Von Eschenbach has come under intense criticism for allegedly serving as a drug industry patsy and for effectively silencing scientists at the agency who called into question the safety of drugs under review. The subject of a rocky confirmation hearing, Von Eschenbach has since been excoriated repeatedly by powerful members on both sides of the aisle, including Charles Grassley (R-IA) and former Senator, now Secretary of State to be, Hillary Rodham Clinton (D-NY). Although Von Eschenbach weathered the congressional storms under the protective cover of the Bush White House, several of his chief critics will now control his political fate. He may well resign before the new administration takes office.

If given the leeway, Daschle will likely favor measures to provide greater public access to unapproved drugs and medical devices that hold promise. He may advocate measures to permit prescription drugs sold at prices lower than those in the American market to be imported and resold here, undercutting those inflated domestic prices. 

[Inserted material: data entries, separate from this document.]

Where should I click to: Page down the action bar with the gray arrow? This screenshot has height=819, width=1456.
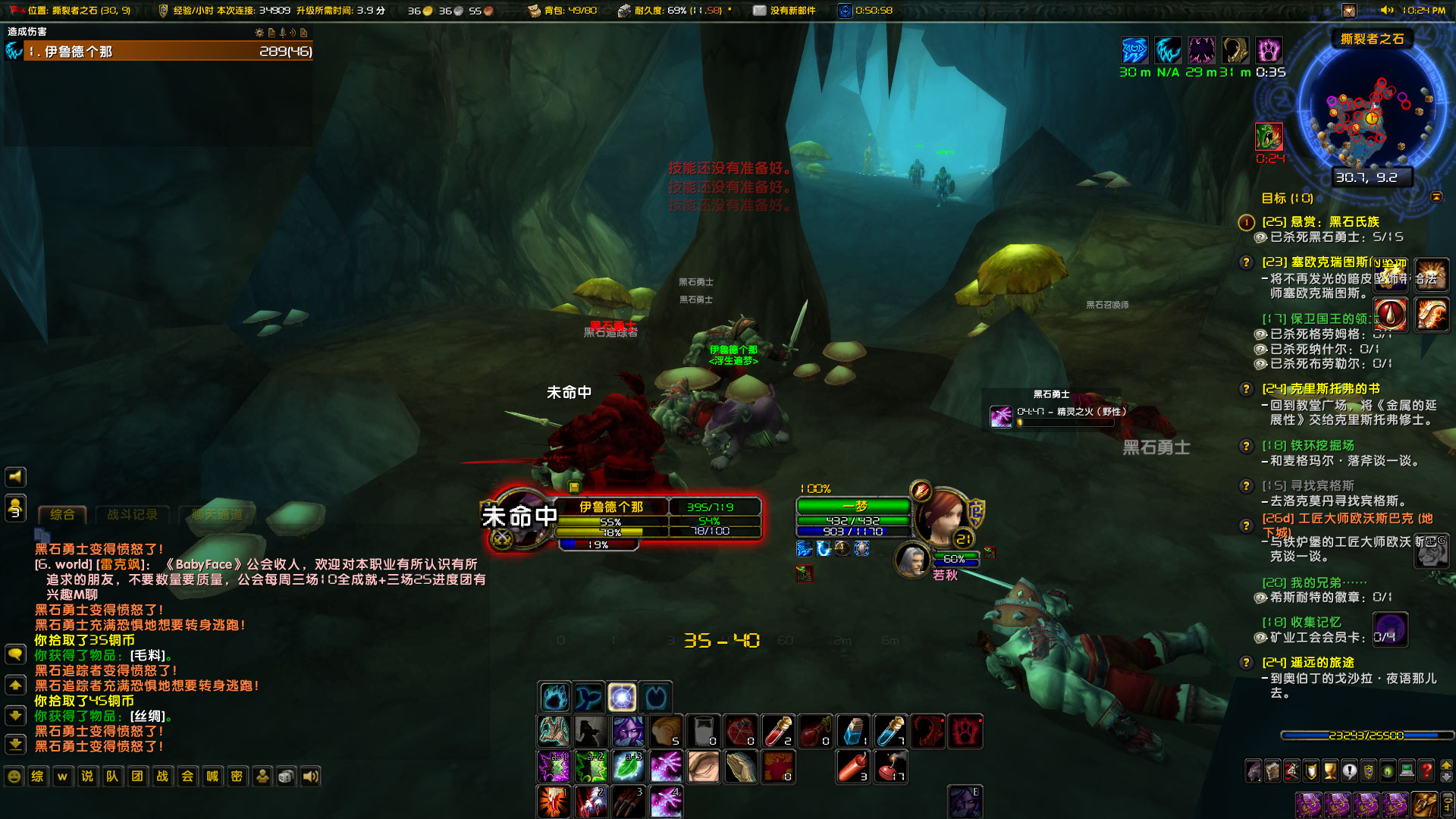tap(1446, 777)
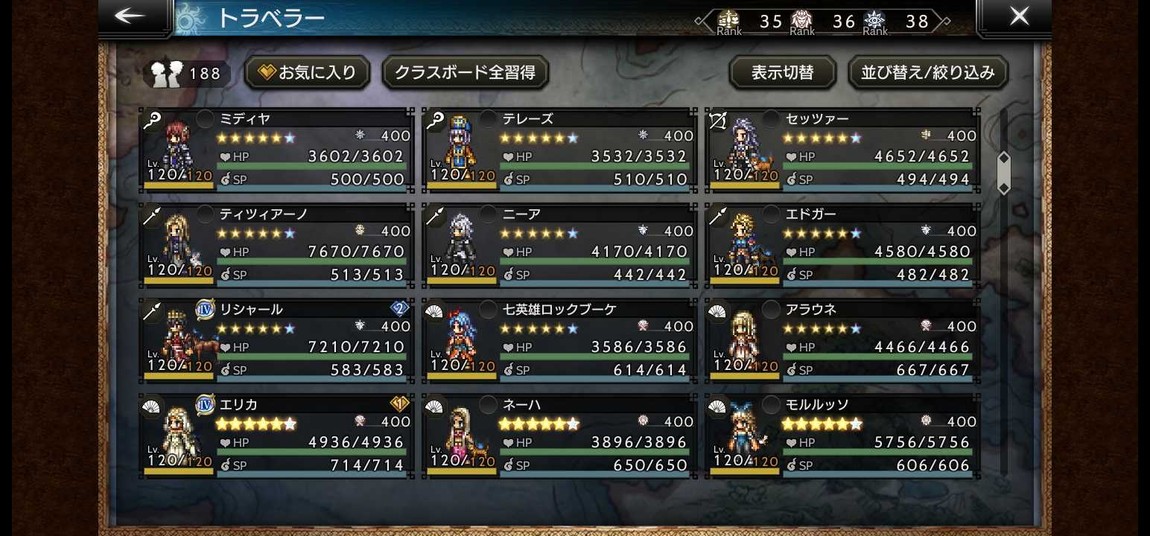This screenshot has height=536, width=1150.
Task: Pick the traveler 七英雄ロックブーケ
Action: (x=559, y=339)
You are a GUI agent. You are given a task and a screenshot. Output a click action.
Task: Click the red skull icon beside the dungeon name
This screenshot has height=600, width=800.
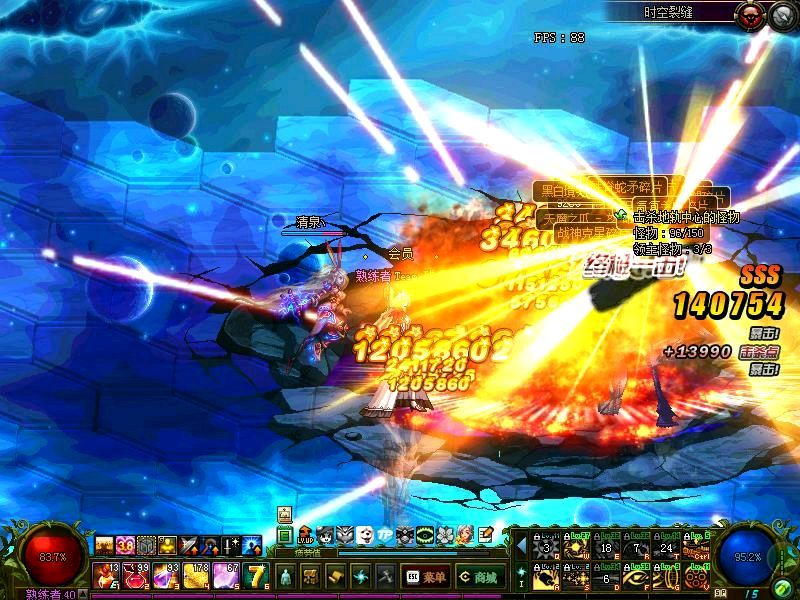coord(748,14)
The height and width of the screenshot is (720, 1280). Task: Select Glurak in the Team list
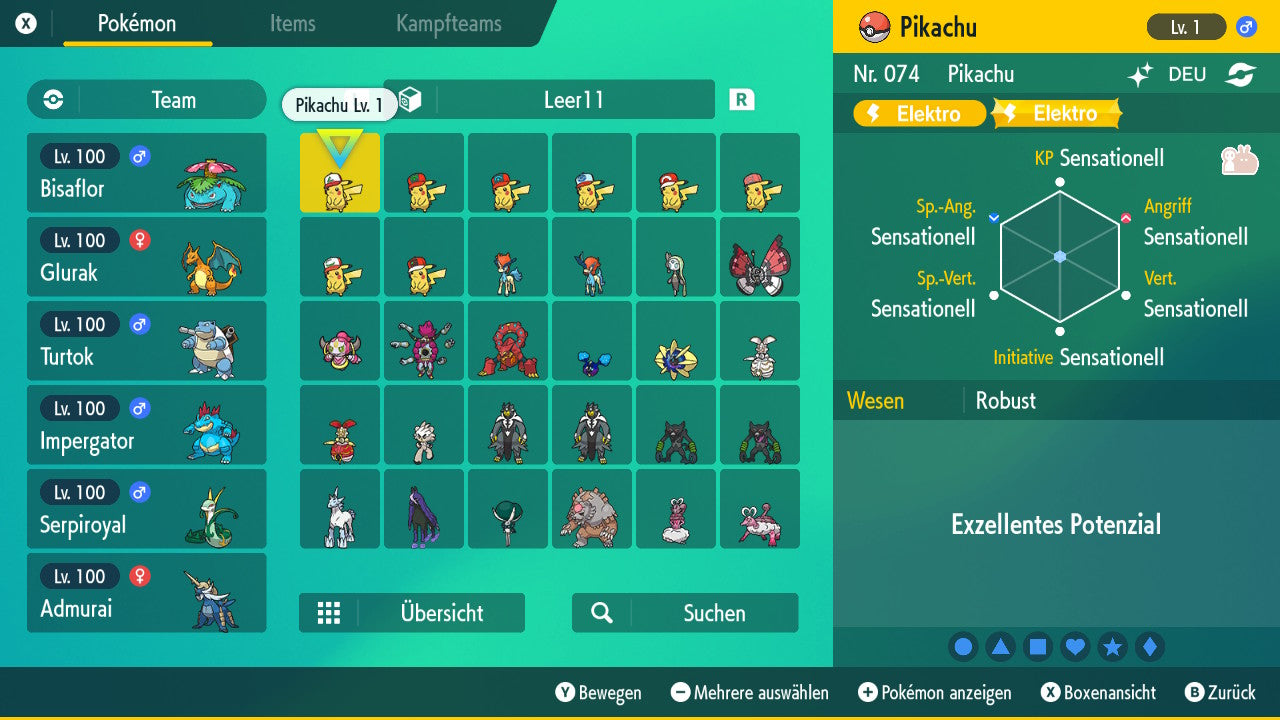[147, 256]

Although little is known about his opinion of FDA’s prior restraint on the communication of nutrient-disease information, Daschle may be far more amenable to ending that regime of censorship than continuing it. Consumers will benefit from greater access to health information about the role of foods and nutrients within them and disease.

In “The Rise of Tyranny,” I document corruption in the FDA, explaining that the agency has repeatedly approved drugs that its own medical reviewers have deemed too unsafe to enter the market. Vioxx is but one of dozens of similar examples. 

As the Associate Director of FDA’s Office of Drug Safety David J. Graham has stated, FDA does the bidding of the drug industry, views the industry as its client and repeatedly permits unsafe drugs to enter the market. Graham testified before the Senate Finance Committee that FDA’s actions leave the American public “virtually defenseless” against unsafe drugs. It may be that the days of undue drug company influence over FDA are numbered.

Daschle likely has the inclination to change the dynamic at FDA.  If given encouragement from the Obama administration, he could do much to stem the undue influence of drug companies at the agency, to open the market to promising new drugs, devices, and therapies and to help end censorship of vital nutrient-disease.